Задания:
**a)** Перепишите без изменений часть отрывка о трубе Монро и Булгакове, которая начинается со слов «Сок идей капает» и заканчивается словами «розами Казанлыкской долины.».
**b)** Напишите продолжение отрывка о трубе Монро и Булгакове, начав сразу после его последнего предложения.

Роберт Монро понял показанную ему картину буквально: насосная станция, трубы, а в них — «что-то вроде нефти, только гораздо более насыщенное энергией, нечто жизненно необходимое и ценимое в другом месте». Встречная жертва — кровь? Ни в коем случае: по восходящей трубе течет все, что мы когда-либо видели, слышали, обоняли, осязали и пробовали на вкус — кинопленка жизней, те самые «рукописи», которые не горят.

Сок идей капает в вечный огонь жизни, и столбы невидимого дыма восходят к чутким ноздрям богов. «Дым отечества» пахнет печеным хлебом и пеплом сожженных еретиков, ипритом и амброй, росным ладаном и карболкой, стреляными гильзами и розами Казанлыкской долины.

«Прошу заметить!» — заклинает Булгаков, показывая читателю картину космического жертвоприношения человечества: «У камина маленький, рыжий, с ножом за поясом, на длинной стальной шпаге жарил куски мяса, и сок капал в огонь, и в дымоход уходил дым».

(Иешуа — Пилату: «Сказал так, чтобы было понятнее»).

Солнце снабжает Землю «огненным маслом» управляющей информации — большими и малыми идеями, порождающими историю, — а взамен получает дым человеческих грез. Но платой за скорость перемен стало однообразие восприятия. Если богам скучно — жди потрясений: придет «сантехник», постучит по трубе, и в одночасье рухнут моральные нормы, священные догматы, непоколебимые принципы и солидные, все на свете объясняющие теории. Поднимется брат на брата, толпа радостно низвергнет кумиров, прольется кровь и омоет новорожденную идею. И новые «небоги» примутся обжигать пресловутые горшки. Вероятно, в этом и состоит смысл всех войн, революций и контрреволюций, военных переворотов, биржевых крахов, неурожаев, эпидемий, природных и технологических катастроф — прочистка трубы. Безжалостная ломка стереотипов, разрушение окаменелостей мысли, — ментальных тромбов, тормозящих единственно возможный прогресс — превращение человеческой гусеницы в куколку, а затем в бабочку.

Пешка никогда не станет гроссмейстером. Хотя бы потому, что пешка и есть гроссмейстер — овеществленная мысль Демиурга, упакованная в «одежды кожаные», в живую шахматную фигуру. Именно об этом толкует О.Бендер: «Идея, товарищи, это человеческая мысль, облеченная в логическую шахматную форму». Еще одна подсказка — «милиционер, одетый в специальную шахматную форму». Человек — «логическая форма», одежда Божественного Логоса — своего рода капсула большой или маленькой идеи. Средство доставки. Затем все возвращается к своему истоку, сбрасывая телесные оболочки — «прах к праху». Булгаков показывает этот восходящий поток на балу Воланда: «Снизу текла река. Конца этой реке не было видно. Источник ее, громадный камин, продолжал ее питать». Про таинственный камин сказано: «холодная и черная пасть». А на Арбате Маргарита видит реки кепок, от которых «…отделялись ручейки и вливались в огненные пасти ночных магазинов».

Выборка данных:
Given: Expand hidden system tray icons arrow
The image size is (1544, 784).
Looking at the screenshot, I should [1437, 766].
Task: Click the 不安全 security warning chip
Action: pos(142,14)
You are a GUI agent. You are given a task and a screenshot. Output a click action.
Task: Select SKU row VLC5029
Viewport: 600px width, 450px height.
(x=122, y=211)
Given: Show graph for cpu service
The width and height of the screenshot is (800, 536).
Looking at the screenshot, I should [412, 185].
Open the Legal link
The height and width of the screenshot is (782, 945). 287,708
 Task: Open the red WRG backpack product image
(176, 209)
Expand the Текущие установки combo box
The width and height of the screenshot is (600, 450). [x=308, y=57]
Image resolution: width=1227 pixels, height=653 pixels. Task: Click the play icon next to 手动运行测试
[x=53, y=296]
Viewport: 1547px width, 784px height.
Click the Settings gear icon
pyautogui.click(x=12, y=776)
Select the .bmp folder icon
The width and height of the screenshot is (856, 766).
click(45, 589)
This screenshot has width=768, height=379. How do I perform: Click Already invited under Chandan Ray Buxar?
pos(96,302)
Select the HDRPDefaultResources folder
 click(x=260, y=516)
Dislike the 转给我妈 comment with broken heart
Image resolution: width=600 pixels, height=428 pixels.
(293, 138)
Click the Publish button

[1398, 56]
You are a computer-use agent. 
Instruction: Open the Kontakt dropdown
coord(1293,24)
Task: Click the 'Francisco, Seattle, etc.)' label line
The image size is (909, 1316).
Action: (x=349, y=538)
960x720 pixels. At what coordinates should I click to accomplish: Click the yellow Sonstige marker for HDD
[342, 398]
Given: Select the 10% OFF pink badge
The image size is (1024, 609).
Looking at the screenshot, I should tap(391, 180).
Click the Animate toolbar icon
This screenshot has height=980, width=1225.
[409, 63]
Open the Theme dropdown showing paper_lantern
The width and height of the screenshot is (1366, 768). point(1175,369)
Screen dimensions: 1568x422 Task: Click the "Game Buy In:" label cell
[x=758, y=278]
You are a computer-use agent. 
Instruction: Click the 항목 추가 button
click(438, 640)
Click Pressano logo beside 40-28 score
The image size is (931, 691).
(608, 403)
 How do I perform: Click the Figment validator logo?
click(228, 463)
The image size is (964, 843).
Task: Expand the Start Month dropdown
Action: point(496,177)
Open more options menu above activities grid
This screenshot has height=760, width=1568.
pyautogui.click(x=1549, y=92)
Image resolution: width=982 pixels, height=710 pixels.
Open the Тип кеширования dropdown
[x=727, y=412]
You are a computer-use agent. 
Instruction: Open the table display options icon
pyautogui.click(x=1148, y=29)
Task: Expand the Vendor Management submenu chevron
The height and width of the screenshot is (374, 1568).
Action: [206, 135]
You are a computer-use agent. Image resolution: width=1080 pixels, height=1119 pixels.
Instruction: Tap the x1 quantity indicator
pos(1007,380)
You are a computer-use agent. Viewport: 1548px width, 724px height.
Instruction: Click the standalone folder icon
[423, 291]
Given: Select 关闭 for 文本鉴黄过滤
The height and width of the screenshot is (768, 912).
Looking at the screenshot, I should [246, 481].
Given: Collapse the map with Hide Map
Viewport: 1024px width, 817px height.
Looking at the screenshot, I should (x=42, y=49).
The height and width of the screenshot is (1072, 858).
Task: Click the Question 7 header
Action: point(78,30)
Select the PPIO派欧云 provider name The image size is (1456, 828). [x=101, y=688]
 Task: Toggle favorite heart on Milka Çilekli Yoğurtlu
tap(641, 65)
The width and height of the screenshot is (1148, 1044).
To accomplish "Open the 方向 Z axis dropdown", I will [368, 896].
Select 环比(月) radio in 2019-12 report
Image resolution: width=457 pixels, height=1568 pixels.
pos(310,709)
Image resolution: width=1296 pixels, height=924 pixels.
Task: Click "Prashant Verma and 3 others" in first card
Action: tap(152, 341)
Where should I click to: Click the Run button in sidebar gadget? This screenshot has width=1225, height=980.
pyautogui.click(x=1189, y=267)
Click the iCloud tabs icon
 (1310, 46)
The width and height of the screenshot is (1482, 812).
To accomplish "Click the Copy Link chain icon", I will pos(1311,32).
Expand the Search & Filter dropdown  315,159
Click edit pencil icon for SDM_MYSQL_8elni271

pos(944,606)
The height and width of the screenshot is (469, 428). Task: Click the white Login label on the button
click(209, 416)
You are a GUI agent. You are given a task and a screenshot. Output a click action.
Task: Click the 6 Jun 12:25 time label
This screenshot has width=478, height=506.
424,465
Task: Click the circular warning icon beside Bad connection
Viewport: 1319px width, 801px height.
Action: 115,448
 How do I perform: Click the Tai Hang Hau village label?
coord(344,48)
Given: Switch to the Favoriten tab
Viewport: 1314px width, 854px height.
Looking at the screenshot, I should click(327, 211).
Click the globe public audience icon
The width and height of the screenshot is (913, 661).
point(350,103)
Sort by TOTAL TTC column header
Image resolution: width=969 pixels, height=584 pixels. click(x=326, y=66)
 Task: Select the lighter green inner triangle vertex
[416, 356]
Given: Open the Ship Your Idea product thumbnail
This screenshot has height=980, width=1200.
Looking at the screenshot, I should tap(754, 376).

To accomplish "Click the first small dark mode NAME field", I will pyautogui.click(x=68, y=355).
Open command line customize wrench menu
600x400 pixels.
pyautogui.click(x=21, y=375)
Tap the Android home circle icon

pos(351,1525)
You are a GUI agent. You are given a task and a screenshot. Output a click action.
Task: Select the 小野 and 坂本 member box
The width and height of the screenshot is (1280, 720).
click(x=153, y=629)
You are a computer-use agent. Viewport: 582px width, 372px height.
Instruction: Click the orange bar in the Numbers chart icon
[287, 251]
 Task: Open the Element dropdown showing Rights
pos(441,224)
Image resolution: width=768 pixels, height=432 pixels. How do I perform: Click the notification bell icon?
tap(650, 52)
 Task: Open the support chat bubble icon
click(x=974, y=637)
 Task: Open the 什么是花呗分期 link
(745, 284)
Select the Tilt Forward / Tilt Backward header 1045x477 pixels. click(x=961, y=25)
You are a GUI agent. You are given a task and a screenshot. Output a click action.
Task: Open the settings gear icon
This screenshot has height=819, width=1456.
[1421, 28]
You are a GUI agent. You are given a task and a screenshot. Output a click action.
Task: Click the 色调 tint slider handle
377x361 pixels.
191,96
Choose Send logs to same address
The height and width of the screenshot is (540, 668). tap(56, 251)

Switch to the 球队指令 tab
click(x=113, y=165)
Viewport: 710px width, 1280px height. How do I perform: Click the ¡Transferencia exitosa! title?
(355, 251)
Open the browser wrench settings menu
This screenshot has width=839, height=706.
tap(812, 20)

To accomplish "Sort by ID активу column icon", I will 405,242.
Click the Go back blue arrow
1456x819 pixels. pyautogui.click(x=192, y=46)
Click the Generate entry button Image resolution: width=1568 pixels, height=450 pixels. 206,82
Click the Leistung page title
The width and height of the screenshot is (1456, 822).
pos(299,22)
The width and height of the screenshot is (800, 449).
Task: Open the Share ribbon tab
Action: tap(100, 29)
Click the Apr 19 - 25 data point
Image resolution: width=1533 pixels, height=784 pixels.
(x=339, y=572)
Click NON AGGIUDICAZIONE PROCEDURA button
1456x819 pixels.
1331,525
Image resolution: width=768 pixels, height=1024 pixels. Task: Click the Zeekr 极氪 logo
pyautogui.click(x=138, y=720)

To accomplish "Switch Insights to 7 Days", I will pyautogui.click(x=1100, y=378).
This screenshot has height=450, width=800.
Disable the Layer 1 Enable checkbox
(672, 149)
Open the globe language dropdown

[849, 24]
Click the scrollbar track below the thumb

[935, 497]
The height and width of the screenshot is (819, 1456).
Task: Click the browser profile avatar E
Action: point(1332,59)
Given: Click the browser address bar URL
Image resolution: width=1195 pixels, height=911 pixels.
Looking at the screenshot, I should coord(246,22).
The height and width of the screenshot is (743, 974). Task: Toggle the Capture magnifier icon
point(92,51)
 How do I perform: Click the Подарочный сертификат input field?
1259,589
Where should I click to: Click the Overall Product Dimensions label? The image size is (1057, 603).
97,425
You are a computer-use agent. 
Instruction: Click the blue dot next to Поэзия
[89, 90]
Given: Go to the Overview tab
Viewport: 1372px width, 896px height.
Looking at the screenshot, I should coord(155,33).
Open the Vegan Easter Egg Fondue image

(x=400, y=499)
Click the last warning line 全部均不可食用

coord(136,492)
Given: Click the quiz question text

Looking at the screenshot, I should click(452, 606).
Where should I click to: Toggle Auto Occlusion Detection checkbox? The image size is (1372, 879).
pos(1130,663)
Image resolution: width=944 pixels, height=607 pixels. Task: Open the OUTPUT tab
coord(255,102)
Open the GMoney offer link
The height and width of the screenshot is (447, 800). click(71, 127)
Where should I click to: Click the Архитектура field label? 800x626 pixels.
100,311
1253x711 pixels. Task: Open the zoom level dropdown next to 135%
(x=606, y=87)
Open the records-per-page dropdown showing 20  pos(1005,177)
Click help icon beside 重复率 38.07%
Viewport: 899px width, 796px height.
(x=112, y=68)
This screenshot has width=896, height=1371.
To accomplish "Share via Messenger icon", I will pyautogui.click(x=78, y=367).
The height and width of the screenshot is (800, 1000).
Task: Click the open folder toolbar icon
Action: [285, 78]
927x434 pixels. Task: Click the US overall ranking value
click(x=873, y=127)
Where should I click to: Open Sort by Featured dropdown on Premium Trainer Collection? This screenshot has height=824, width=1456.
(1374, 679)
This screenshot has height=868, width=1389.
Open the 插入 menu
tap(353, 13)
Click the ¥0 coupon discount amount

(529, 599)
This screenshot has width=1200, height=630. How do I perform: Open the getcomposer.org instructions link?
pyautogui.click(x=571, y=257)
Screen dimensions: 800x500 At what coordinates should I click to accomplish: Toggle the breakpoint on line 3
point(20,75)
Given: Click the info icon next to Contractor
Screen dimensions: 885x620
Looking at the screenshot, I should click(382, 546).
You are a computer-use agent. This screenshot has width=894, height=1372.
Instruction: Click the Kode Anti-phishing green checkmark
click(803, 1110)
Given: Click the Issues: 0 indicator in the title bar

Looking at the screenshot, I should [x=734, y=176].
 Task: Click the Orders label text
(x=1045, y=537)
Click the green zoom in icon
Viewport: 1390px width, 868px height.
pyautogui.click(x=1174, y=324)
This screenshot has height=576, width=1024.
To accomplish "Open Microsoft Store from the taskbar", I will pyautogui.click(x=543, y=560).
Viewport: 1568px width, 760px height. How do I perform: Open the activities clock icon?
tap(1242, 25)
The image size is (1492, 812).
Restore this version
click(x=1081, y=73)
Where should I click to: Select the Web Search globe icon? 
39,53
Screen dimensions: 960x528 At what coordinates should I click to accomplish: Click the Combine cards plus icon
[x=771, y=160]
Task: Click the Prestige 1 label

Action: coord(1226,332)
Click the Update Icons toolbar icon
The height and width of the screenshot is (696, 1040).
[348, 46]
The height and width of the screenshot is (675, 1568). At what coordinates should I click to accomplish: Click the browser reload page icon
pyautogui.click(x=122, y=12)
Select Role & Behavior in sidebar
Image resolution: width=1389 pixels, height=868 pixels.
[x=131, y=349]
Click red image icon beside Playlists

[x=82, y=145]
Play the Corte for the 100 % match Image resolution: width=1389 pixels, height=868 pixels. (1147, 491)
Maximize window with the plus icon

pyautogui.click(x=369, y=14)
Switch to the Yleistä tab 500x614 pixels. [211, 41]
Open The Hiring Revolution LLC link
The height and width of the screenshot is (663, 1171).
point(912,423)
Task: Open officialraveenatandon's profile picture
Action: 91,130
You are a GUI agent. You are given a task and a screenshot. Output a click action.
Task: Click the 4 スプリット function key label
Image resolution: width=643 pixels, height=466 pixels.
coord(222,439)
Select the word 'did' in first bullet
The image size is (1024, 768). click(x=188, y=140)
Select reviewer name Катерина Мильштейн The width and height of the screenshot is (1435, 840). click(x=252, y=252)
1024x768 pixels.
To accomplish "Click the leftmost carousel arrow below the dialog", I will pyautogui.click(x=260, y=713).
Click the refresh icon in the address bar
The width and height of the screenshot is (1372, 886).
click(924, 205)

Ответы:
**a)**
Сок идей капает в вечный огонь жизни, и столбы невидимого дыма восходят к чутким ноздрям богов. «Дым отечества» пахнет печеным хлебом и пеплом сожженных еретиков, ипритом и амброй, росным ладаном и карболкой, стреляными гильзами и розами Казанлыкской долины.

**b)**
(Бегемот и левиафан: из пасти — в пасть…)

Нечто спустилось и сложило себя из земного вещества: «прах сложился в нагую вертлявую женщину». Выпив кровь («Пью ваше здоровье, господа!»), Воланд возвратил свое в себя («Нам чужого не надо!» — говорит помощник Демиурга), а вещество оставил на земле: «И фрачники и женщины распались в прах».

В конце романа герои умирают, но продолжают жить в той форме, которая позволяет перемещаться по воздуху и проходить сквозь стену больничной палаты. Это — астрал. Если представить человечество плывущим по реке ледяным крошевом, то астральные существа — это водяные струи и даже целые гольфстримы, играющие льдинками. Но астрал — лишь первая ступенька огромной лестницы, по которой поднимаются «избранные» — те, кто спустился.

«Это верно, без обмана, истинно и справедливо. Его отец — солнце, его мать — луна. Ветер носил его в своем чреве, Земля его кормилица. Отдели землю от огня, тонкое от грубого, осторожно, с большим искусством, и ты получишь Славу Света, и всякий мрак удалится от тебя».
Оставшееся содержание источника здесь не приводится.